Select to view content in your preferred language

Servers Randomly Synchronize with the Server Site, Causing Partial Outage

604
5
01-30-2024 01:17 PM
RyanUthoff
Regular Contributor

I'm having an issue with one my ArcGIS Enterprise 11.1 deployments where the two machine, active-active server site randomly re-synchronizes with the site which causes a partial outage.

Specifically, I get these error messages in the logs:

The server machine 'machine name' is synchronizing with the site. This will take a few minutes and during this operation all administrative operations will be blocked.

Resetting the synchronization flag on the machine 'machine name'. Resetting the synchronize flag as synchronization is now running.

Failed to update the security configuration. Exception Could not connect to the ArcGIS component at URL 'https://machinename:6443/arcgis/admin/local/manageHandler'. The ArcGIS component on that machine may not be running or the machine may not be reachable at this time.Error: Connection refused: connect

There were a couple other variations of that same error message from above. But after a few minutes, it finishes and everything goes back to normal. And while it doesn't happen at the same time, this has happened on both machines. So, it's not isolated to one machine.
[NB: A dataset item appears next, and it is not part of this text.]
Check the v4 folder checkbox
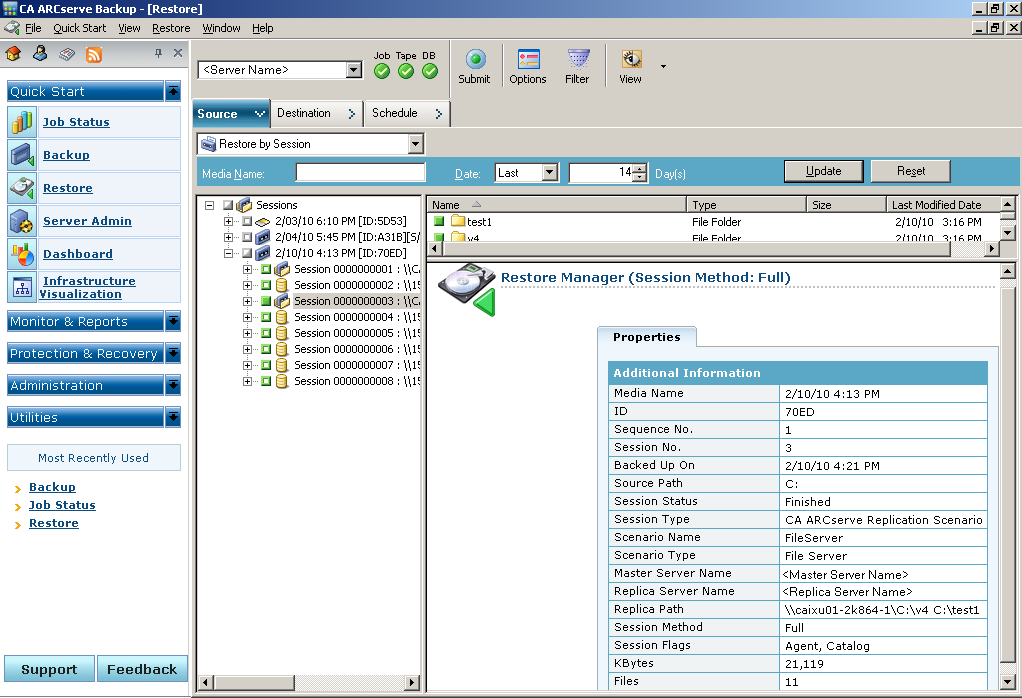Viewport: 1022px width, 698px height. 441,238
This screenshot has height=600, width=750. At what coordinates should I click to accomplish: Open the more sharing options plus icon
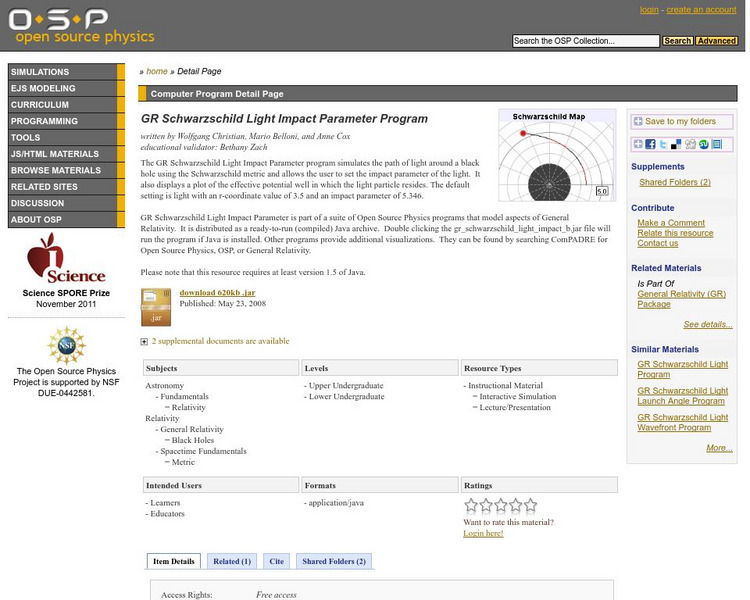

Is there any reason why this is randomly happening? There are no other errors in the server logs. No errors in Windows event viewer, and the ArcGIS Server service doesn't get restarted or anything. Technically, we don't experience an outage because the other ArcGIS Server site handles the load until the other server site comes back online. But, it's also not ideal for one of our servers to essentially be inoperable for 20+ minutes while this is happening. 

0 Kudos
5 Replies
Dan_Brumm
Occasional Contributor II

Sounds like there maybe a network issue happening???  or maybe windows updates? 

Daniel Brumm
GIS Nerd
0 Kudos
RyanUthoff
Regular Contributor

We're good with Windows Updates and we're not noticing any network issues. We have two different ArcGIS Enterprise deployments and both are configured the same way. Only one of them is having this issue and we're not seeing any network related issues.

0 Kudos
Scott_Tansley
MVP Regular Contributor

One of the approaches I've taken is to put the servers into Read-Only mode during core business hours.  It means you can only make changes out-of-hours, but that's actually a good practice to have.  Performance and reliability tend to be improved by using Read Only.  Can be an issue if you're using them as Hosted as well as General-Purpose roles at the same time.  

Scott Tansley
https://www.linkedin.com/in/scotttansley/
0 Kudos
CodeSpatial
New Contributor II

@RyanUthoff I am running into a similar issue. I do have a large number of services (400+ most of them with min. instance set to 0) and one thing I noticed was it happens when multiple ArcSOCs are trying to get initiated at the same time. This happens to me in both 10.8.1 and 11.1 setups.

0 Kudos
RyanUthoff
Regular Contributor

Hmm, that's interesting. We have two ArcGIS Enterprise deployments. One on 10.9.1 and one on 11.1, and I'm only having issues with 11.1. Our 10.9.1 environment actually has higher demand, with our 11.1 environment having 100 ArcSOCs running at any given time. But, the services we have are pretty large.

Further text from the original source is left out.